Yo desciendo de una familia agricultores y me considero muy arraigado a la tierra del Anoia donde nací. Por eso, soy periodísticamente muy sensible a la problemática del campesinado y me alegré cuando todas las competencias sobre este sector fueron transferidas, hace casi 40 años (!), a la Generalitat. Tengo que decir, con gran pesar, que mis esperanzas han quedado frustradas.

Los pueblos agrícolas y las masías se mueren. La agricultura es una ocupación cada vez más residual y el envejecimiento de la población está extinguiendo esta actividad tradicional. Es cierto que hay sectores como la ganadería intensiva que viven una fuerte expansión, pero están manos de grandes corporaciones industriales y tienen un impacto ecológico catastrófico. Sin ninguna manía, la Generalitat ha abierto las puertas a los productos transgénicos –rechazados en toda Europa- que provocan un incierto desequilibrio en los ciclos naturales. Ambiciosos proyectos de infraestructura de regadío como los canales Segarra-Garrigues o Algerri-Balaguer han acabado manchados por la corrupción y el escandaloso derroche de dinero público.

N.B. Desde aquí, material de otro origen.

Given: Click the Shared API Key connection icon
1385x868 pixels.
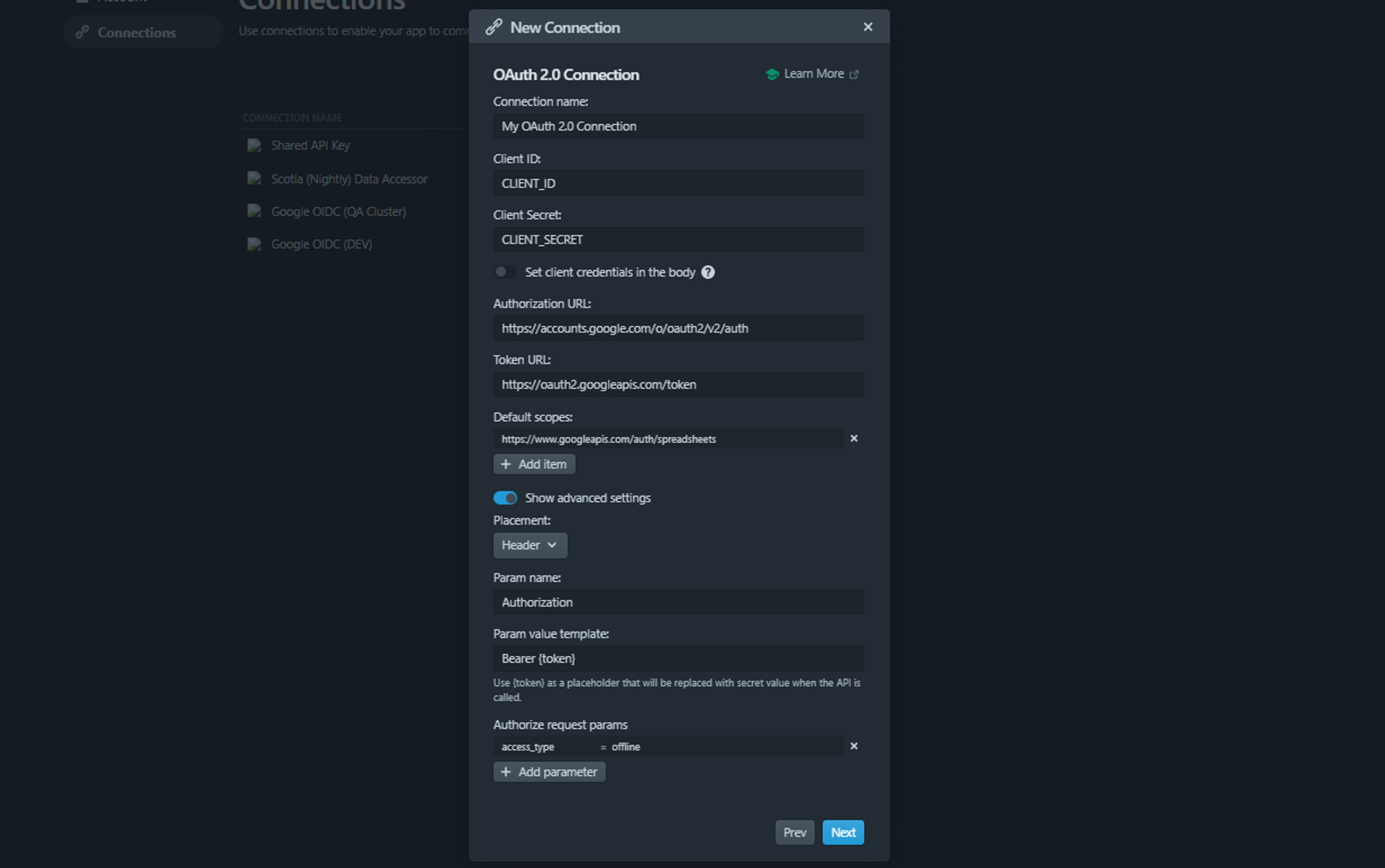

La carencia de planificación ha hecho que haya sobreoferta de determinados productos agrarios y que los precios que los intermediarios pagan a los campesinos sean por debajo de coste, provocando su indignación y su ruina. El histórico movimiento cooperativista catalán está en decadencia, ante la descarada promoción gubernamental de los intereses empresariales privados. La imparable despoblación del mundo rural también afecta a los bosques, muy abandonados, y provoca que la fauna salvaje esté fuera de control y dañe los cultivos.

Estos días, los sindicatos agrarios y las cooperativas han hecho un llamamiento para que los tractores vuelvan a salir a las carreteras en señal de protesta. Es una imagen potente. ¿Se han manifestado, como han hecho en otras ocasiones, contra los gravísimos problemas estructurales que amenazan al sector en Cataluña? No. Lo han hecho en apoyo del referéndum de independencia que promueve el gobierno de la Generalitat.

Uno de los efectos inmediatos que tendría una hipotética secesión de Cataluña sería, como ha reiterado Bruselas, la automática exclusión de nuestro territorio de los tratados de la Unión Europea. Si tenemos en cuenta que las explotaciones payesas dependen, en gran medida, de las subvenciones que reciben de la PAC y que la Generalitat es quien tiene asumidas las competencias en materia de agricultura y ganadería resulta, objetivamente, chocante que la ira del campo catalán se dirija contra «Madrid», que pinta muy poco o nada en el día a día de este sector.

«¡Viva la tierra, muera el mal gobierno!» fue el grito de los segadores en la revuelta de 1640 contra el conde-duque de Olivares y el rey Felipe IV. Los agricultores catalanes de hoy tienen muchos motivos para volver a clamar «¡Viva la tierra, muera el mal gobierno!», pero tendrían que empezar por plantar sus tractores en el parque de la Ciutadella, ante el Parlamento de Cataluña, y en la Zona Franca, ante las instalaciones del mercado mayorista Mercabarna.